0. Outline

The idea itself is copied from this project:

Raspberry Pi Thermal Imaging | Hackaday.io

My own predecessor project can be found here:

Infrared Home Intrusion System | Hackaday.io

1. Prototype

Not really much to tell, you can see how it works in the video hopefully. 

It is not finished yet, and the display of colors certainly requires fine tuning (smoothing out the color transitions, for instance). 

2. Hardware components

Beside the IR-array and the Microcontroller board that controls it (Raspberry Pi Pico W), I am using a Raspberry Pi 5 and the Raspberry Pi Camera Rev 1.3.

It is of course a challenge to map the 24x32(=768 FIR) pixels/sensors to the 300x400 camera pixels because the angle of vision of either component does not match.

3. Program development

I've relied solely on the picamera2 github resources (see link, mostly the "overlay" examples), so everything is programed in Python. 

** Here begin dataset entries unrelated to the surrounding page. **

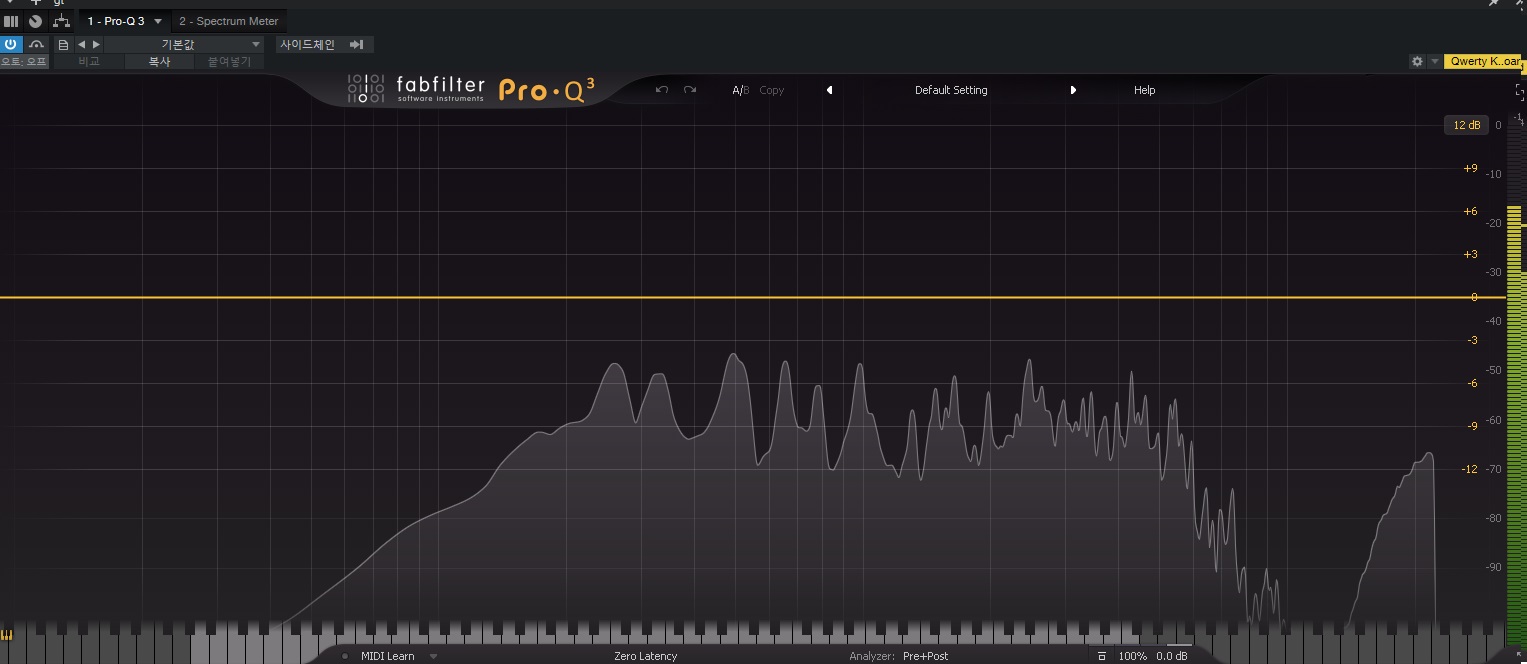Click the redo arrow in Pro-Q 3

coord(690,90)
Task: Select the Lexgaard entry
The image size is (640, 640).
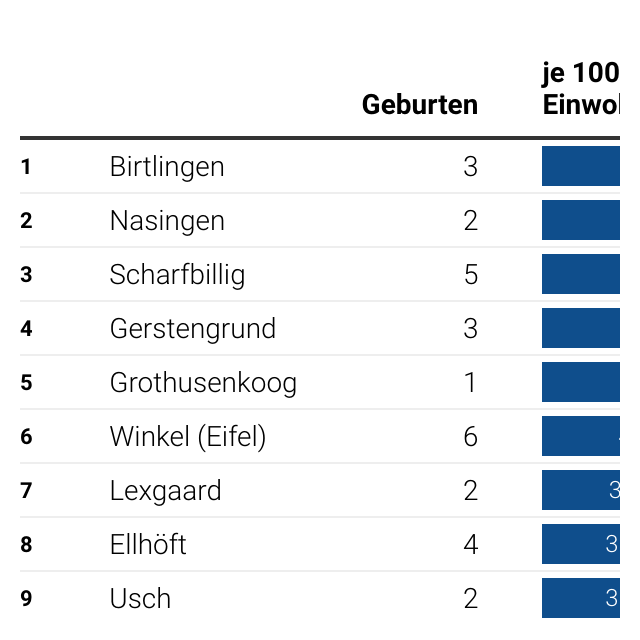Action: pyautogui.click(x=165, y=491)

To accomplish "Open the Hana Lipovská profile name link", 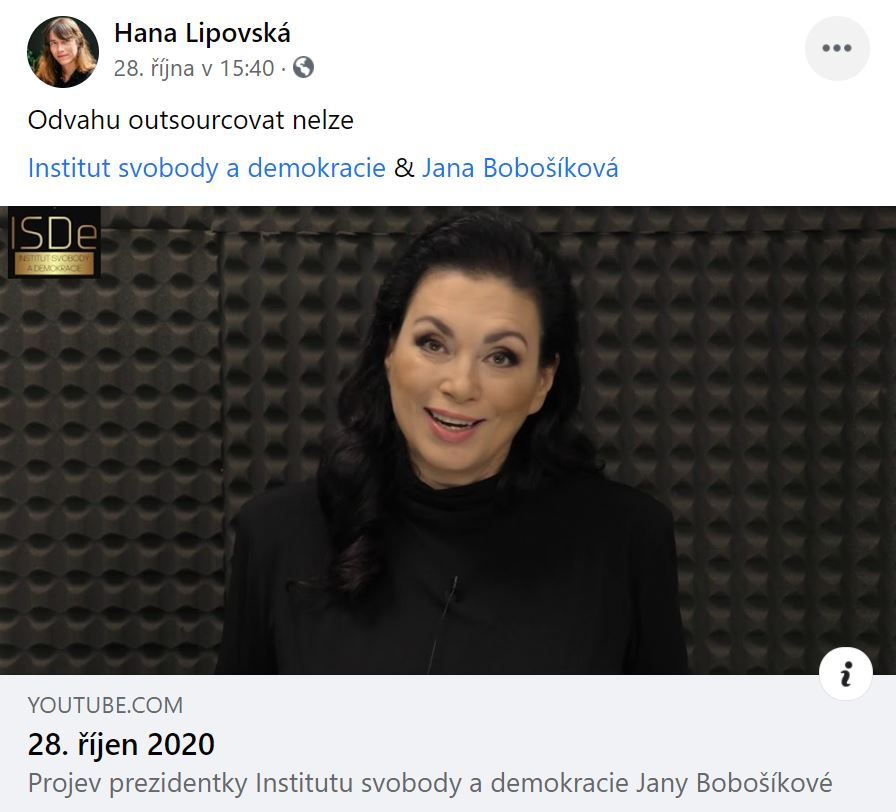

Notwithstanding, my code is nothing but a quick&dirty construct and presently it is too embarrassing to share it (I've got barely any experience with Python), but I hope I can soon upload the scripts to github as well.

4. Improvements

As usual, you can improve all sorts of things, such as making the color transitions smoother, as said, or speeding things up in general. So this page will be updated soon.